11 décembre 2008

V. Exactions commises par les soldats de l'armée congolaise

Le 28 octobre, les soldats de l'armée congolaise ont abandonné leurs positions au sud de Rutshuru et ont fui vers le nord en direction de Kanyabayonga, passant par Rutshuru et Kiwanja, mettant à sac les villes et les villages. Ils ont pillé les maisons, les magasins, les centres de soins, les camps de personnes déplacées et les bureaux des organisations humanitaires internationales. Dans leur fuite, les soldats ont laissé derrière eux des fusils et d'autre matériel militaire, les jetant parfois le long de leur route.[61]

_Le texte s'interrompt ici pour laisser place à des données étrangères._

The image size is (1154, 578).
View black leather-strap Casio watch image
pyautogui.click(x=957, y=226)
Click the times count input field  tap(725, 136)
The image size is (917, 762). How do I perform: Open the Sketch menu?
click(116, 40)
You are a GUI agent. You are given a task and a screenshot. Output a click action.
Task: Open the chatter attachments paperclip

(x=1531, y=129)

Craignant une attaque du CNDP, les habitants des villes tout comme de nombreuses personnes déplacées ont fui avec les soldats de l'armée congolaise. Les troupes ont même volé les biens de ces civils en fuite, parfois battant ou tuant ceux qui refusaient de se séparer de leurs possessions. Dépouillées même des biens minimes avec lesquels elles avaient prévu de subsister, certaines des victimes n'ont eu d'autre choix que de rentrer chez elles.[62]

Les soldats ont aussi forcé les civils à transporter les biens pillés. Selon un habitant de Kiwanja, des soldats de l'armée congolaise ont forcé un homme de 25 ans à transporter leurs bagages. Lorsqu'il n'a plus pu supporter le poids, les soldats lui ont tiré une balle dans la tête, le tuant.[63]

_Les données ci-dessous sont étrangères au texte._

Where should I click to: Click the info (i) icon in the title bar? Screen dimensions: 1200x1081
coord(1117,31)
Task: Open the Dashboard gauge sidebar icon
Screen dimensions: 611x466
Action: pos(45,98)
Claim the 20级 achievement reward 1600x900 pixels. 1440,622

[61] Entretiens de Human Rights Watch avec des habitants de Kiwanja et de Rutshuru, des représentants d'ONG congolaises et internationales, et des fonctionnaires de l'ONU, à Goma, Kibati et Kiwanja, novembre 2008.

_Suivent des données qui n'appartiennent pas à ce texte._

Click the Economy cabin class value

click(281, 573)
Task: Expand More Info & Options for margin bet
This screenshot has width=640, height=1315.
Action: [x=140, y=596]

[62] Entretiens de Human Rights Watch avec des habitants de Kiwanja et de Rutshuru et des personnes déplacées, dont certaines ont été forcées de retourner à Kiwanja et Rutshuru après avoir été volées par des soldats de l'armée congolaise alors qu'elles tentaient de fuir, à Goma, Kibati et Kiwanja, novembre 2008.

[63] Entretien de Human Rights Watch avec un habitant de Kiwanja, Kibati, 25 novembre 2008.